Director Erica Dunton has joined Great Guns USA.
A prolific talent, Dunton has already directed five independent features–four of which she also wrote and produced. Her films have won numerous awards on the festival circuit, including at Sundance, Milan, Barcelona, and Ojai, and have competed at Tribeca, Slamdance, Stockholm, Moscow, Munich and Madrid. Writer-director Dunton’s feature to.get.her won the Best of Next Audience Award at the 2011 Sundance Film Festival.
Dunton has also shot 23 episodes of television. These include multiple installments for HBO Max’s Julia, Amazon’s The Summer I Turned Pretty, and Apple’s Bad Monkey. She also returned for a block of Ted Lasso after earning a DGA Award nomination in 2022 for her episode “Rainbow,” and will be launching two new episodes in May.
Dunton’s early influences include her father, BAFTA-winning cinematographer and camera technician Joe Dunton, BSC MBE who invented the video assist, made Stanley Kubrick’s lenses, and was instrumental in the development of anamorphic lenses and other seminal camera technologies.
Erica Dunton said, “Great Guns USA understands that the ultimate goal of any piece of visual media is to make an audience feel something. It also knows that style alone cannot do this, and must work hand in hand with clear storytelling and compelling characters. I’m looking forward to working across a spectrum of genres–especially in comedy–with collaborators who have always looked ahead, blazing the trail before them.
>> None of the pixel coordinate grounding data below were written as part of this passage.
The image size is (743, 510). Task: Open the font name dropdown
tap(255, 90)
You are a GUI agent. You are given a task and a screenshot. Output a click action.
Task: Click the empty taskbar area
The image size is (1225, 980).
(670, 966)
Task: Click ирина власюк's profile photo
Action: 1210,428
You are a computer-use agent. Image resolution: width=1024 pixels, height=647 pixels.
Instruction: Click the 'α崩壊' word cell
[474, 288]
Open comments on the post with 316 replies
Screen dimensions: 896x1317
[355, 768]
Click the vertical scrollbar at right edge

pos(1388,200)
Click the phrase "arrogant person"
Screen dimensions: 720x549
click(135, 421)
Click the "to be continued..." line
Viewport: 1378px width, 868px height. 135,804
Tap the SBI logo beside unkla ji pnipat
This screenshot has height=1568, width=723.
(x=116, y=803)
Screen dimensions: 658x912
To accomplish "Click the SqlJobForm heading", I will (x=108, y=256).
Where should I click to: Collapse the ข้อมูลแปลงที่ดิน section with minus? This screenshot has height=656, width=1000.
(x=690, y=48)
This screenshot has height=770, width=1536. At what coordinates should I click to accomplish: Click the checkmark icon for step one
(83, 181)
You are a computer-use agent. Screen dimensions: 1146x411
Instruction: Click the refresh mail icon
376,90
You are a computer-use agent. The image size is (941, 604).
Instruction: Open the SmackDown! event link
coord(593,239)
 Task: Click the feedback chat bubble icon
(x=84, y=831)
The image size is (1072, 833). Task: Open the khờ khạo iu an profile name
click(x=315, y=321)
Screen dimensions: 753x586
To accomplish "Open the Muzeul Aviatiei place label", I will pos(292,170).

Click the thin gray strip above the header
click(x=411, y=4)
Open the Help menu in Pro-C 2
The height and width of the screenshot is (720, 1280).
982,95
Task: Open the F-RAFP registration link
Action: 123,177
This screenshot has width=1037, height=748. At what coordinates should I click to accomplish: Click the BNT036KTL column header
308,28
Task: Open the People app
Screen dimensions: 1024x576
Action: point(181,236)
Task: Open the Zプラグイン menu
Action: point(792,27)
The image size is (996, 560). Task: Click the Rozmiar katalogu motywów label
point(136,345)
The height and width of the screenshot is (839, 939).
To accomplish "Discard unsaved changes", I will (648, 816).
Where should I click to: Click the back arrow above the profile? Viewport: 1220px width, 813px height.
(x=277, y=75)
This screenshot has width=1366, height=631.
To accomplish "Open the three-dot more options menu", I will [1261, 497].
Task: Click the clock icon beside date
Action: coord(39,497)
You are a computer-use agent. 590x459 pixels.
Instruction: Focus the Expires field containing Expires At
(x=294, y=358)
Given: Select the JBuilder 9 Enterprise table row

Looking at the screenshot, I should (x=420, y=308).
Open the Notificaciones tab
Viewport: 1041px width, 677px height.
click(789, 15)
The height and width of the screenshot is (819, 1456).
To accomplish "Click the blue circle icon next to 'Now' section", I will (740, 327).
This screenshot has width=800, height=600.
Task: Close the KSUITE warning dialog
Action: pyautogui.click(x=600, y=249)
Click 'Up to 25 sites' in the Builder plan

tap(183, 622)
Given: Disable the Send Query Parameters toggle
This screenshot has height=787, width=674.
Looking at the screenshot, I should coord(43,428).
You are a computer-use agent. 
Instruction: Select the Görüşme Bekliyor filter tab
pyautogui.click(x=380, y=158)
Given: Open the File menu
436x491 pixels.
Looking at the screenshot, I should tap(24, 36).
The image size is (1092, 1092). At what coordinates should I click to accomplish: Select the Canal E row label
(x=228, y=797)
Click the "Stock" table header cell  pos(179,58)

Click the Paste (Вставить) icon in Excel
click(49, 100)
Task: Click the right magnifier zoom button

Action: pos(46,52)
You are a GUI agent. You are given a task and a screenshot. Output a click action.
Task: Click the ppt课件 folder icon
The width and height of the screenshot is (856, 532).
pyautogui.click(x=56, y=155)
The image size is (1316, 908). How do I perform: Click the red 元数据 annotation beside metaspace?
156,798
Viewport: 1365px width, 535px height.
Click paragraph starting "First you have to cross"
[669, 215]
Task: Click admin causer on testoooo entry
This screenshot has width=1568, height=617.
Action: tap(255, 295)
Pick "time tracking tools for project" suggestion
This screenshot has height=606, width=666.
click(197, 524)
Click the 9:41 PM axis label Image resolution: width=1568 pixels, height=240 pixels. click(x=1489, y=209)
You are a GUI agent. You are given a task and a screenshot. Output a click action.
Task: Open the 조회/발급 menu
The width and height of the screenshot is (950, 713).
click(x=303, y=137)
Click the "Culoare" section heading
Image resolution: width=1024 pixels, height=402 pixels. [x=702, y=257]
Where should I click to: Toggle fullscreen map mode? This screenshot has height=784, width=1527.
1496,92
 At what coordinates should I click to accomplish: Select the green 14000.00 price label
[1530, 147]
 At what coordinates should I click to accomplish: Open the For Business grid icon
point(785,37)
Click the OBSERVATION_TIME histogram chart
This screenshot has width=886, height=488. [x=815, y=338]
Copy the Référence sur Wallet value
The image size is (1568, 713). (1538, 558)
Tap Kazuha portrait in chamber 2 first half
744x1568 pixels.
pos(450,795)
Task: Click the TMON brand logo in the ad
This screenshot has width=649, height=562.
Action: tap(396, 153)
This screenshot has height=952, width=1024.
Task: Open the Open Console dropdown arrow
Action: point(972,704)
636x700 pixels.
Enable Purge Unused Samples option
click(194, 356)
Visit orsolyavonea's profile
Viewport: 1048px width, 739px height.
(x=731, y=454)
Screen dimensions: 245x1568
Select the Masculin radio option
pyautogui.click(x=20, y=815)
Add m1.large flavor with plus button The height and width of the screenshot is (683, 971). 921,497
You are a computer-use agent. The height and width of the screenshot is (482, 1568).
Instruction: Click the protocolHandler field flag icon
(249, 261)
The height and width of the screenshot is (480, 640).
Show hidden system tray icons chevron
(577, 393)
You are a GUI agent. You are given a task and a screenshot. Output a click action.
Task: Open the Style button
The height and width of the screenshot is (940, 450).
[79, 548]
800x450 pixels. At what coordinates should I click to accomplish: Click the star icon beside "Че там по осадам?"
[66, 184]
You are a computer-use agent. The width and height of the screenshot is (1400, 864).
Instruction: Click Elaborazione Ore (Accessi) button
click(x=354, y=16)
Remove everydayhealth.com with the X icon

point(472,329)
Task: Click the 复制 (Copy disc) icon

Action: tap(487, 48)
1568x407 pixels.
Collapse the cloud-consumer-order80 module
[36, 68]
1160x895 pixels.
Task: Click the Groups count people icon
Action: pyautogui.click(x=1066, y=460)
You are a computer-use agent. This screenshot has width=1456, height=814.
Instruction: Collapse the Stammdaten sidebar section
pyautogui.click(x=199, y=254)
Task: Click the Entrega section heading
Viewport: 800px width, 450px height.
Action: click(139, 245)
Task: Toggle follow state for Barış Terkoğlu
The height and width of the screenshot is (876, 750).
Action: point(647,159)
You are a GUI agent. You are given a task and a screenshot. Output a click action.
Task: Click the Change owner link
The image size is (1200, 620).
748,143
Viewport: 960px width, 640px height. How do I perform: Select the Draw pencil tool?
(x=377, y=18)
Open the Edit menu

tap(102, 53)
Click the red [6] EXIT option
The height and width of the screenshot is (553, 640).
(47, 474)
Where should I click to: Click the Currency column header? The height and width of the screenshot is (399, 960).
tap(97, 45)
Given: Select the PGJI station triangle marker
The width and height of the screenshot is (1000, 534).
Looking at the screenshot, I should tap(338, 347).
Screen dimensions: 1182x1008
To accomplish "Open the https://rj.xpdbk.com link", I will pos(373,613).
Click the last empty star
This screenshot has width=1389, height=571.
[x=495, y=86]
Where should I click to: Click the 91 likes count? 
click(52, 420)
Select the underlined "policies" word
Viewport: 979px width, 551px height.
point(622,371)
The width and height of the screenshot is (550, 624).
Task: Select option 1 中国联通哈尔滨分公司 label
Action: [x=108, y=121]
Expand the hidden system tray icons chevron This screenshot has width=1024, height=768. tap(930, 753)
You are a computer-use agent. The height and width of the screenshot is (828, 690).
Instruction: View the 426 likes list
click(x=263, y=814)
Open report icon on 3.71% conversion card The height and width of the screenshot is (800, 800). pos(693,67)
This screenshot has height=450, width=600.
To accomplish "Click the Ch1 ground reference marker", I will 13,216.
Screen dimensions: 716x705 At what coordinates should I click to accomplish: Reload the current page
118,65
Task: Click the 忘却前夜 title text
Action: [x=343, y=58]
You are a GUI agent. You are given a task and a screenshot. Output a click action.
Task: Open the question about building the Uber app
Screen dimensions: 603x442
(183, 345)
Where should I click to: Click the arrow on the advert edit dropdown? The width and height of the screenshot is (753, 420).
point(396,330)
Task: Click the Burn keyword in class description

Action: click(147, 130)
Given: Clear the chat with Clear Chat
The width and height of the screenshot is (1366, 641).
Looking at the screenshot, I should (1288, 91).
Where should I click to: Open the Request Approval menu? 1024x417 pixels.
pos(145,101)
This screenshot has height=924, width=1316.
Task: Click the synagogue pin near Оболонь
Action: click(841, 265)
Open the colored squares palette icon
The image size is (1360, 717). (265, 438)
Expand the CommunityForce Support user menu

I’m hoping to bring the breadth of my storytelling experience to the table and create a space at all stages of the journey to ensure ideas are elevated and team spirit flourishes.”
Oliver Fuselier, managing director and executive producer at Great Guns USA, added, “I first met Erica while searching for a director that had comedy, celebrity, action, and spots with great storytelling on their reel for a client–her name was immediately put on the top of the list. I knew her ability to tell stories and make viewers feel emotion would translate to the TV commercial world.”